#### Aim of the task:
From the records below, set down exactly the lines starting with the line that contains "You are a GUI" and going on through the line that contains "Given: Open the Status icon in Avira sidebar". Nothing else is wanted.

#### Provided data:
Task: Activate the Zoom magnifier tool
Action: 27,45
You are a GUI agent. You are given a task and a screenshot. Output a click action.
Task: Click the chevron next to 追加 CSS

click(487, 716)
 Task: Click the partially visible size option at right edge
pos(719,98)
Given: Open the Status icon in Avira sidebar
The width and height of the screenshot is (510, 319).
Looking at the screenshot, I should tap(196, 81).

* * *

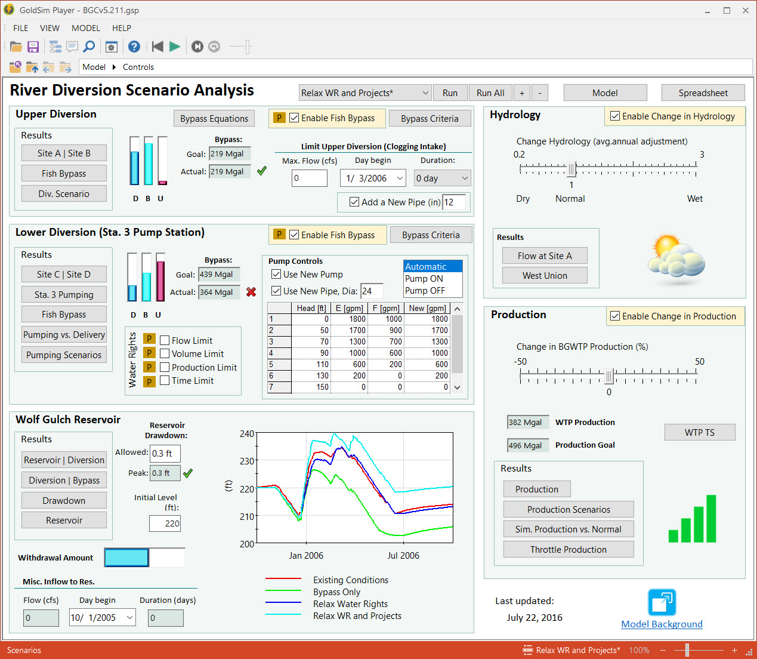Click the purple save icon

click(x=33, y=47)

---

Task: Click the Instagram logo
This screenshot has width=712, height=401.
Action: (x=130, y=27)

#### Task solution:
You are a GUI agent. You are given a task and a screenshot. Output a click action.
Task: Click the chevron next to 追加 CSS

click(487, 716)
 Task: Click the partially visible size option at right edge
pos(719,98)
Given: Open the Status icon in Avira sidebar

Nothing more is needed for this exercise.